● Task requirements
In the listing below, print exactly the lines between the line holding "Legales (610, 2399)" and the line holding "Defensa (625, 887)", inclusive, and no more.

───── Information ─────

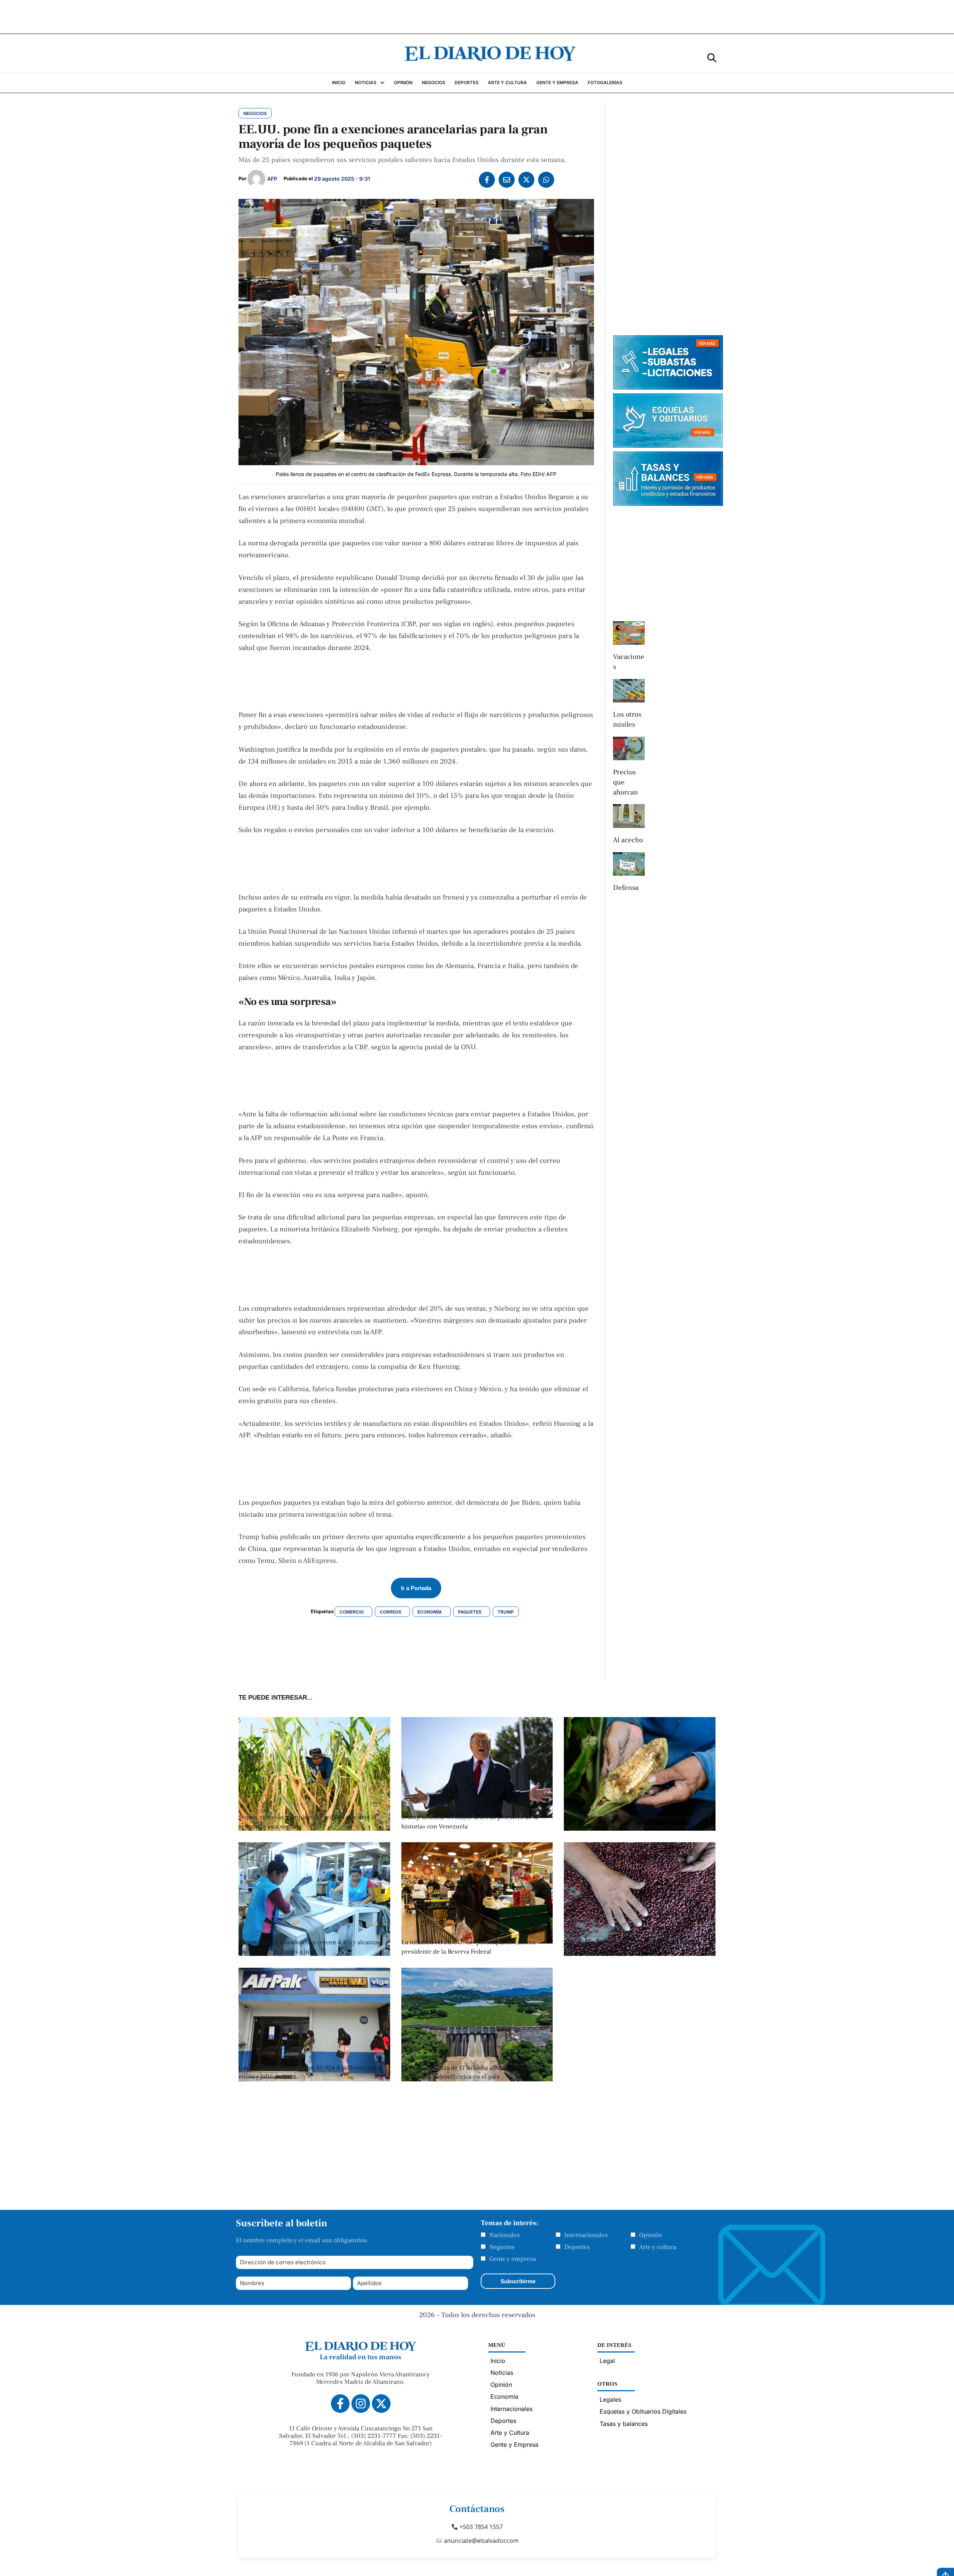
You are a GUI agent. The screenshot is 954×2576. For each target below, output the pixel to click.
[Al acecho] (629, 816)
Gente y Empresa (514, 2444)
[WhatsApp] (546, 180)
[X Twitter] (526, 180)
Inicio (497, 2360)
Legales (610, 2399)
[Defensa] (629, 864)
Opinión (650, 2235)
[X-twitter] (381, 2403)
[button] (712, 57)
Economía (504, 2396)
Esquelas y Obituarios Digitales (643, 2411)
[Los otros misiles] (629, 691)
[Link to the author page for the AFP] (256, 179)
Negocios (502, 2247)
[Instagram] (360, 2403)
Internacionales (586, 2235)
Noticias (501, 2372)
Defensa (625, 887)
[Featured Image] (314, 1828)
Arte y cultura (657, 2247)
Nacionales (504, 2235)
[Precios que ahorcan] (629, 749)
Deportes (577, 2247)
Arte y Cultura (509, 2432)
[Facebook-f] (340, 2403)
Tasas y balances (624, 2423)
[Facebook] (487, 180)
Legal (607, 2360)
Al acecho (628, 839)
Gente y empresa (512, 2259)
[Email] (507, 180)
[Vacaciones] (629, 633)
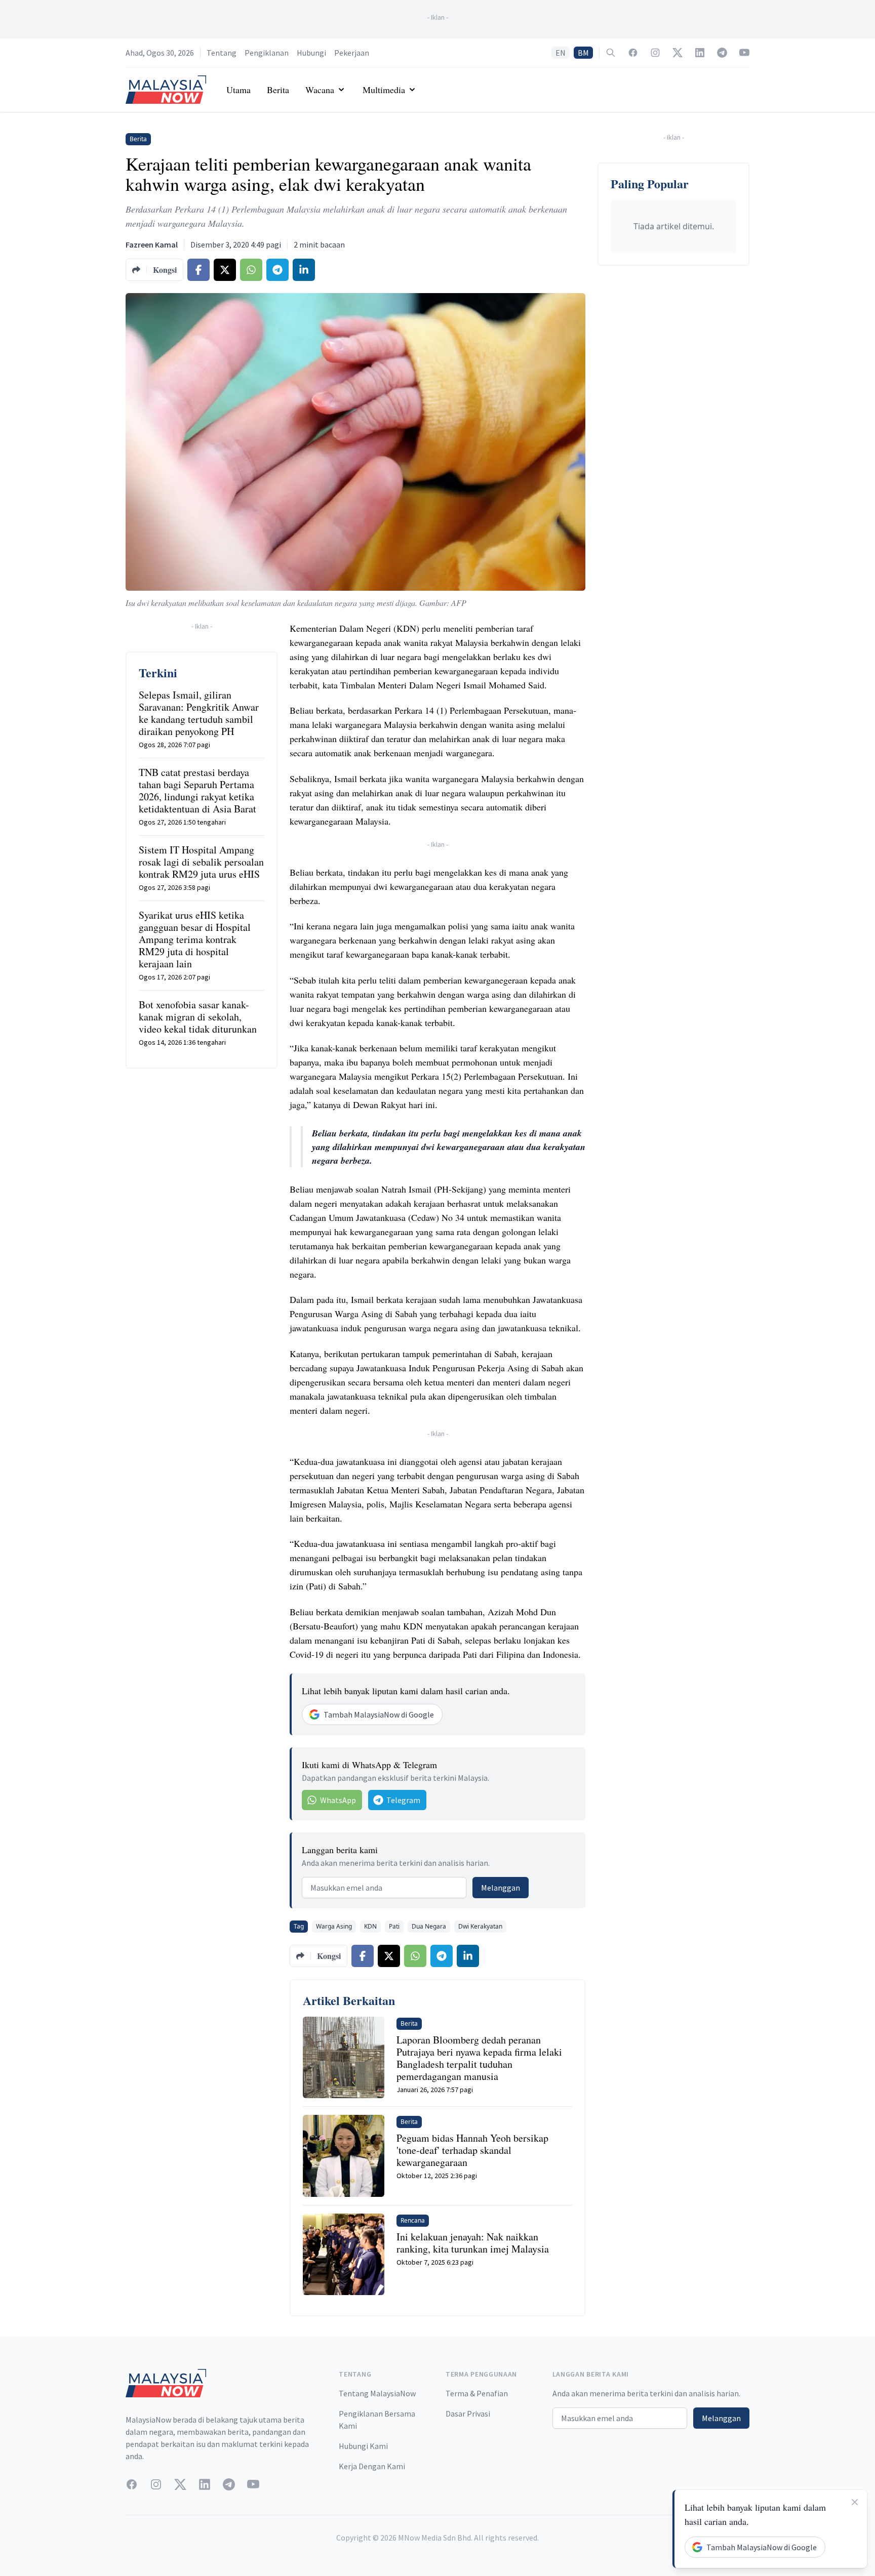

─────

● Task answer
Legales (610, 2399)
[Defensa] (629, 864)
Opinión (650, 2235)
[X-twitter] (381, 2403)
[button] (712, 57)
Economía (504, 2396)
Esquelas y Obituarios Digitales (643, 2411)
[Los otros misiles] (629, 691)
[Link to the author page for the AFP] (256, 179)
Negocios (502, 2247)
[Instagram] (360, 2403)
Internacionales (586, 2235)
Noticias (501, 2372)
Defensa (625, 887)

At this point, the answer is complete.